La Renault 30 était une tentative ambitieuse de remettre le losange sur le devant du haut de gamme : une berline à hayon équipée pour la première fois d’un V6 dans une configuration familiale. Malgré des qualités techniques réelles, des choix contestables et le contexte pétrolier ont freiné son destin.
Naissance et ambitions d’un vaisseau-amiral
Présentée au salon de Genève en 1975, la Renault 30 incarnait la volonté de Renault de proposer une grande routière moderne : carrosserie bicorps à hayon, habitabilité modulable et un moteur noble, le fameux V6 PRV de 2,7 l. Le pari était clair : concilier confort familial et mécanique haut de gamme, une association rare à l’époque. La 30 attirera même les faveurs de personnalités politiques, dont François Mitterrand, mais ces étoiles n’ont pas suffi à assurer un succès massif.
Technique : innovations, hésitations et évolutions
Sur le plan technique, la R30 proposait des trains roulants et une sécurité passive proches des standards d’une berline premium. Mais le moteur initial délivrait seulement 131 ch, jugé trop timide face à une consommation élevée — un handicap majeur dans un contexte post-choc pétrolier. La boîte manuelle, avec une démultiplication finale plutôt courte, n’aidait pas au confort routier.
>Renault multipliera les ajustements : en septembre 1976 la puissance est ramenée à 125 ch pour un fonctionnement plus homogène ; fin 1977 elle remonte à 128 ch. La vraie révolution arrive fin 1978 sur la version TX avec l’injection Bosch K‑Jetronic et l’allumage électronique, offrant 142 ch et une consommation améliorée grâce aussi à une boîte à 5 rapports. Ces évolutions amélioreront nettement le comportement et le rendement mécanique.
Tenue sur le marché et équipement
Commercialisée à 35 500 F (équivalent d’environ 29 400 € actuels selon l’INSEE), la R30 TS se positionnait entre une Ford Granada 3000 GL à 32 065 F et une Opel Commodore GS à 37 650 F, tandis qu’une Citroën CX2200 restait moins chère à 30 768 F. La TS offrait déjà un équipement généreux : vitres avant électriques, fermeture centralisée, direction assistée, projecteurs longue portée et banquette modulable. En options : boîte auto à 3 vitesses, climatisation, vitres teintées et toit ouvrant.
>Malgré ces atouts, la carrosserie trop commune et la consommation du V6 pénalisèrent l’image. Néanmoins, la R30 connaîtra des ventes honorables (plus de 30 000 unités en 1976) et une diffusion totale qui s’établira à 136 403 exemplaires, avant d’être remplacée par la R25 en décembre 1983. Une version Turbo‑Diesel apparaîtra en 1981.

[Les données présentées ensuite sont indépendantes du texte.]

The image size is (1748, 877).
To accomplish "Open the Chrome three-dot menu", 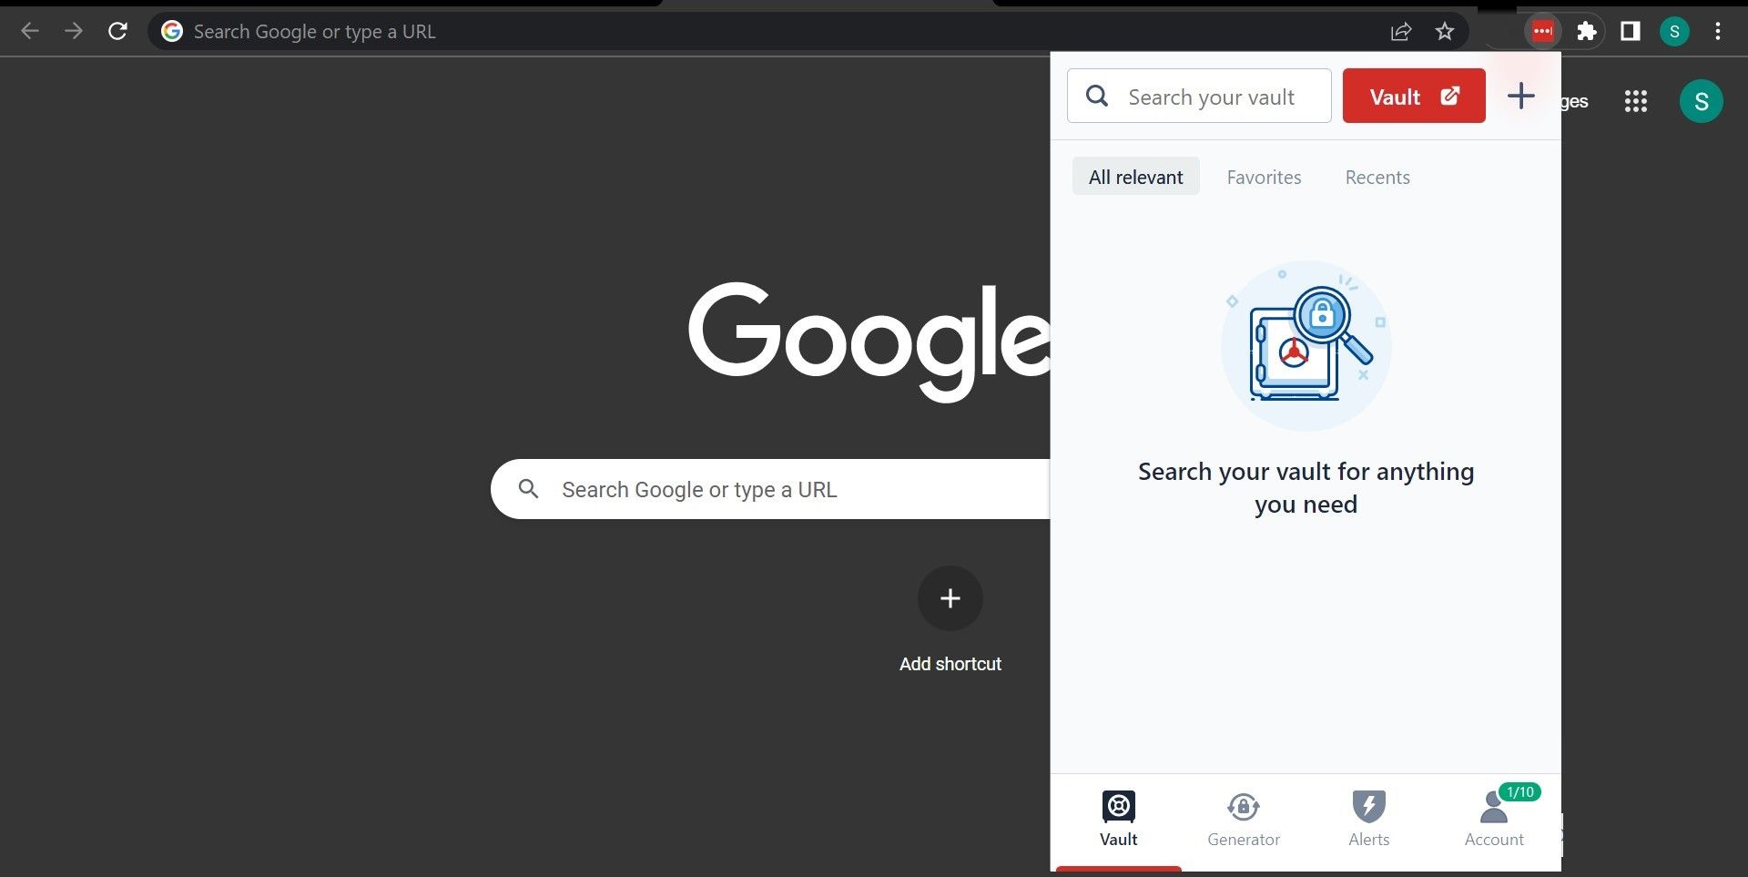I will point(1718,30).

Collection, fiabilité et recommandations
Aujourd’hui, la R30 se redécouvre comme youngtimer singulière : comptez environ 7 000 à 10 000 € pour une TS en état correct et jusqu’à 15 000 € pour une TX parfaitement conservée et peu kilométrée. Les premiers exemplaires — avec leurs poignées de porte à bouton et teintes seventies — sont désormais recherchés par les collectionneurs.
>Côté fiabilité, le V6 PRV a souffert au départ de problèmes de joints de culasse mais s’est montré durable par la suite ; la distribution par chaîne est un point positif. Les carburateurs doubles de l’origine sont délicats à régler, alors que la K‑Jetronic injectée, bien entretenue et utilisée régulièrement, est robuste. En revanche, l’automatique est réputée exigeante, le réseau électrique comporte des éléments fragiles (alternateur, pompe à essence, lève-vitres) et la corrosion peut évoluer rapidement si la carrosserie n’est pas protégée.
Notre point de vue
La Renault 30 reste un étonnant pari industriel : une voiture techniquement cohérente et généreusement équipée, mais pénalisée par des compromis stratégiques — esthétique trop consensuelle, moteur avide à une époque sensible au carburant et absence d’une carrosserie clairement différenciée. Aujourd’hui, elle gagne en intérêt comme témoignage d’une époque où Renault explorait le haut de gamme ; à condition de choisir la bonne version et de soigner la corrosion, la R30 peut offrir un agrément routier surprenant et une place originale dans une collection française.